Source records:
>> START
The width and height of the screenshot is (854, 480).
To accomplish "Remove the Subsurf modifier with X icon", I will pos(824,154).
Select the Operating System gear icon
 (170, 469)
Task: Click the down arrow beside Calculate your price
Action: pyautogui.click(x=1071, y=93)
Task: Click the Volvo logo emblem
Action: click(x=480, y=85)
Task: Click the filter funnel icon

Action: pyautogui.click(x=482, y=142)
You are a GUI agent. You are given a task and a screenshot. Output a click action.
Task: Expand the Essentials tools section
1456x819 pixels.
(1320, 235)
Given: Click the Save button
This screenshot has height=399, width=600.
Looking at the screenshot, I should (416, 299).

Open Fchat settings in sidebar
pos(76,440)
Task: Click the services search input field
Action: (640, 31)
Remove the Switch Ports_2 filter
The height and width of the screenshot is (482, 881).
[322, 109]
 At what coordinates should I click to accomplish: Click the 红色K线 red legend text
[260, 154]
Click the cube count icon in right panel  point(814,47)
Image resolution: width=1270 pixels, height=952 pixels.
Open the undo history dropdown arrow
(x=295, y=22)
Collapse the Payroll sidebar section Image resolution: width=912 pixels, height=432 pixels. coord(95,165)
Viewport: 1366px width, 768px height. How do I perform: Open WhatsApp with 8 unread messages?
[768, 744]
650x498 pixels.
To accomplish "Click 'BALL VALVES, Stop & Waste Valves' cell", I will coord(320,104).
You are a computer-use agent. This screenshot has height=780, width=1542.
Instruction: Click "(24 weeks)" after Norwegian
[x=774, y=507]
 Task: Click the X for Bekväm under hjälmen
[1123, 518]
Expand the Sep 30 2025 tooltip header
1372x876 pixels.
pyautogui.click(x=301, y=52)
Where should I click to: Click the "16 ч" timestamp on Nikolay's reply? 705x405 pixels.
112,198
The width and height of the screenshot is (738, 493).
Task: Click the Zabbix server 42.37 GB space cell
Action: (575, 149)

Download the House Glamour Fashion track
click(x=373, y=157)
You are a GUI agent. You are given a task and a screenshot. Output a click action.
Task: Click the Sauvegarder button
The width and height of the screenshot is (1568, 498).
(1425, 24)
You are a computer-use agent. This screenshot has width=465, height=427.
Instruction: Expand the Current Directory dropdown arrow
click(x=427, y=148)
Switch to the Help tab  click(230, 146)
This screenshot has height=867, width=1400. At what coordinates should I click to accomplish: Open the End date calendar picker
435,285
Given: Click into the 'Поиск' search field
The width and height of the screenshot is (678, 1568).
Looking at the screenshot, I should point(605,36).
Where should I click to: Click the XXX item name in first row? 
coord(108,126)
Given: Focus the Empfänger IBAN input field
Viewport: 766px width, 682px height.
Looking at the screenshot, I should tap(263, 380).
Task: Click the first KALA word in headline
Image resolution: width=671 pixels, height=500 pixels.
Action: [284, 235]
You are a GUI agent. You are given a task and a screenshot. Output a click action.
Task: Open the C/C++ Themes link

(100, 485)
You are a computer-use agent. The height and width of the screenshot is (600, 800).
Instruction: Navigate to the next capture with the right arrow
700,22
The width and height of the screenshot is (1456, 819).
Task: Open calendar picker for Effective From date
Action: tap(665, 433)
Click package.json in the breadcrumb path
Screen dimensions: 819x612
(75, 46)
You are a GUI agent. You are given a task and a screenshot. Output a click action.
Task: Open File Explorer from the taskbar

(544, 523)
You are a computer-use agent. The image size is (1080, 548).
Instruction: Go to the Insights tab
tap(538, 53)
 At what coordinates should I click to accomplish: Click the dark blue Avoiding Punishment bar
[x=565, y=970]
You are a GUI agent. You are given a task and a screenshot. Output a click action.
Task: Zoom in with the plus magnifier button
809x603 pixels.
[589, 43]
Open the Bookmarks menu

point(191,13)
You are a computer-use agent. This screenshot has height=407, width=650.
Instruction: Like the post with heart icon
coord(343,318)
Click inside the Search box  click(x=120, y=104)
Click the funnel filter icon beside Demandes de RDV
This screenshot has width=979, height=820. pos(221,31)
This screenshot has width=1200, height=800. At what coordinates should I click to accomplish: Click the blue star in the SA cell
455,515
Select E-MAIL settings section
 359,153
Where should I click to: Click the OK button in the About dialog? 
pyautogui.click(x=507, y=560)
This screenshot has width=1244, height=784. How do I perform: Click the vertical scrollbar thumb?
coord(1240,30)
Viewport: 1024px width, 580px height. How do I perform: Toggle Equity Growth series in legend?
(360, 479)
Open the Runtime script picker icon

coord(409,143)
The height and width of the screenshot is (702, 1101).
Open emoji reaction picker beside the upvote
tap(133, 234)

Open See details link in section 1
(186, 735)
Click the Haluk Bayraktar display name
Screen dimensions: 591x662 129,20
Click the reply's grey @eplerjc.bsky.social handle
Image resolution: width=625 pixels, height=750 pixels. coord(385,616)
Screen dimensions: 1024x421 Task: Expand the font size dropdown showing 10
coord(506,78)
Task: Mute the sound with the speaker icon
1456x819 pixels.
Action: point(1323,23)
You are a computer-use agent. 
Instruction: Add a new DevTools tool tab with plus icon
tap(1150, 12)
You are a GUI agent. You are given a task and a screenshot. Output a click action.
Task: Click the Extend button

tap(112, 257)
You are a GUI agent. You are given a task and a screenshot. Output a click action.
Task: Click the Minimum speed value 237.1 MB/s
>> END
Reproduce word for word the items between the lines holding "Open Fchat settings in sidebar" and "coord(108,126)", inclusive.

Open Fchat settings in sidebar
pos(76,440)
Task: Click the services search input field
Action: (640, 31)
Remove the Switch Ports_2 filter
The height and width of the screenshot is (482, 881).
[322, 109]
 At what coordinates should I click to accomplish: Click the 红色K线 red legend text
[260, 154]
Click the cube count icon in right panel  point(814,47)
Image resolution: width=1270 pixels, height=952 pixels.
Open the undo history dropdown arrow
(x=295, y=22)
Collapse the Payroll sidebar section Image resolution: width=912 pixels, height=432 pixels. coord(95,165)
Viewport: 1366px width, 768px height. How do I perform: Open WhatsApp with 8 unread messages?
[768, 744]
650x498 pixels.
To accomplish "Click 'BALL VALVES, Stop & Waste Valves' cell", I will coord(320,104).
You are a computer-use agent. This screenshot has height=780, width=1542.
Instruction: Click "(24 weeks)" after Norwegian
[x=774, y=507]
 Task: Click the X for Bekväm under hjälmen
[1123, 518]
Expand the Sep 30 2025 tooltip header
1372x876 pixels.
pyautogui.click(x=301, y=52)
Where should I click to: Click the "16 ч" timestamp on Nikolay's reply? 705x405 pixels.
112,198
The width and height of the screenshot is (738, 493).
Task: Click the Zabbix server 42.37 GB space cell
Action: (575, 149)

Download the House Glamour Fashion track
click(x=373, y=157)
You are a GUI agent. You are given a task and a screenshot. Output a click action.
Task: Click the Sauvegarder button
The width and height of the screenshot is (1568, 498).
(1425, 24)
You are a computer-use agent. This screenshot has width=465, height=427.
Instruction: Expand the Current Directory dropdown arrow
click(x=427, y=148)
Switch to the Help tab  click(230, 146)
This screenshot has height=867, width=1400. At what coordinates should I click to accomplish: Open the End date calendar picker
435,285
Given: Click into the 'Поиск' search field
The width and height of the screenshot is (678, 1568).
Looking at the screenshot, I should point(605,36).
Where should I click to: Click the XXX item name in first row? 
coord(108,126)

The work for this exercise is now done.